Il Piano di rilancio
I risultati economici saranno fondamentali per la rielezione. Nel settembre 2020 il governo francese ha presentato un piano da 100 miliardi di euro fondato su tre pilastri: ecologia, competitività e coesione sociale. Secondo le stime, il Plan Relance (piano di rilancio) dovrebbe spingere la crescita di circa 1,5 punti percentuali all’anno: l’obiettivo è raggiungere i livelli di attività economica precedenti la pandemia entro il 2022. Come in Germania, non sono previsti particolari stimoli del potere d’acquisto delle famiglie: il focus è soprattutto su aziende – in particolare piccole e medie imprese – e lavoratori. Il futuro del presidente dipenderà in buona parte dall’efficacia di queste misure.

Più vicini all’Italia
Anche in politica estera le mosse di Macron soffrono delle stesse contraddizioni emerse sul piano interno. In Europa l’intento del presidente è chiaro: vincere le elezioni del 2022 per garantirsi altri cinque anni al potere e sfruttare l’uscita di scena di Angela Merkel per proporsi come nuovo leader del continente. In quest’ottica vanno letti i tentativi della Francia di cercare sostenitori rafforzando i propri legami con Paesi strategici come l’Italia.
Parigi e Roma hanno confermato la volontà di firmare un trattato bilaterale entro la fine dell’anno, con consultazioni governative automatiche sul modello dell’accordo siglato con la Germania. Macron si è inoltre battuto per un Recovery Fund che aiutasse i Paesi in difficoltà e rinsaldasse, allo stesso tempo, i legami con i partner europei.
Le alleanze, però, sono a geometria variabile e la partita è ancora tutta da giocare, con l’appuntamento elettorale dell’anno prossimo a frenare qualsiasi disegno di leadership europea.

Delusioni “estere”
Sul piano internazionale, la retorica altisonante usata dalla Francia in questi anni non è riuscita a concretizzarsi in azione politica e a raggiungere i risultati sperati. L’esercito francese di stanza nel Sahel è alle prese con una guerra troppo difficile da vincere e troppo costosa da perdere: il ritiro delle truppe ventilato da Macron a inizio anno è rimandato, in attesa che un evento inneschi una exit strategy ordinata, da far passare agli occhi dell’opinione pubblica come una vittoria.
In Libia l’interventismo francese a favore del maresciallo Khalifa Haftar è stato oscurato dalle azioni sul campo di Russia e Turchia, ora pronte a spartirsi idrocarburi e giacimenti.

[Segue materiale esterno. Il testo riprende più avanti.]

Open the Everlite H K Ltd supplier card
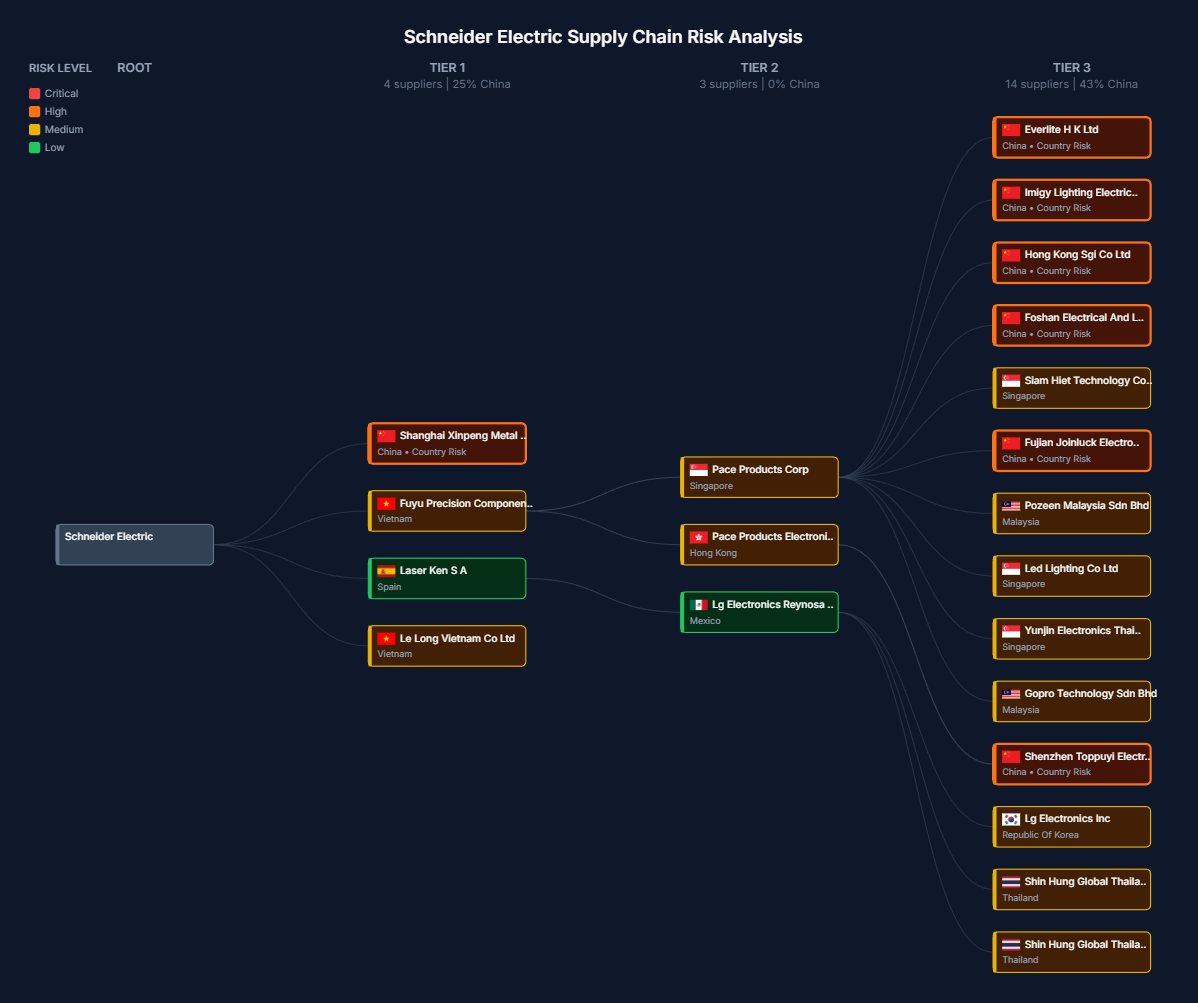Screen dimensions: 1198x1003 (1071, 137)
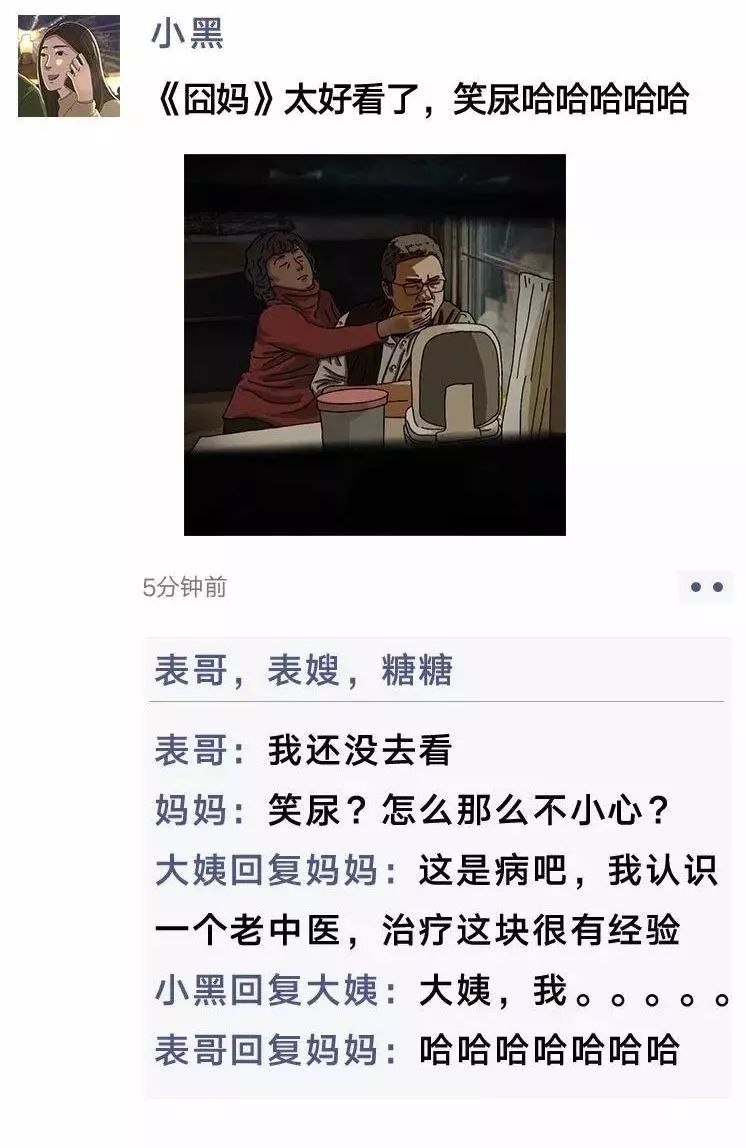The width and height of the screenshot is (746, 1148).
Task: Open 表嫂 in the likes list
Action: [303, 670]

Sfruttando i legami storici e il passato coloniale, il presidente Macron ha inoltre provato a mediare una via d’uscita dalla crisi politica in Libano, senza sortire però alcun effetto.
Nel Mediterraneo orientale la strenua resistenza della Francia alle decisioni unilaterali della Turchia di Erdogan in materia di esplorazioni petrolifere non ha trovato risonanza tra i principali partner europei e della Nato, che hanno invece assunto posizioni più caute. Secondo gli analisti, al di là della retorica da grande potenza, il dinamismo di Macron non ha saputo lasciare il segno sui principali dossier internazionali. È il ripetersi delle contraddizioni di un Paese eternamente in bilico tra i sogni di grandeur e una realtà sulla quale fatica a lasciare il segno.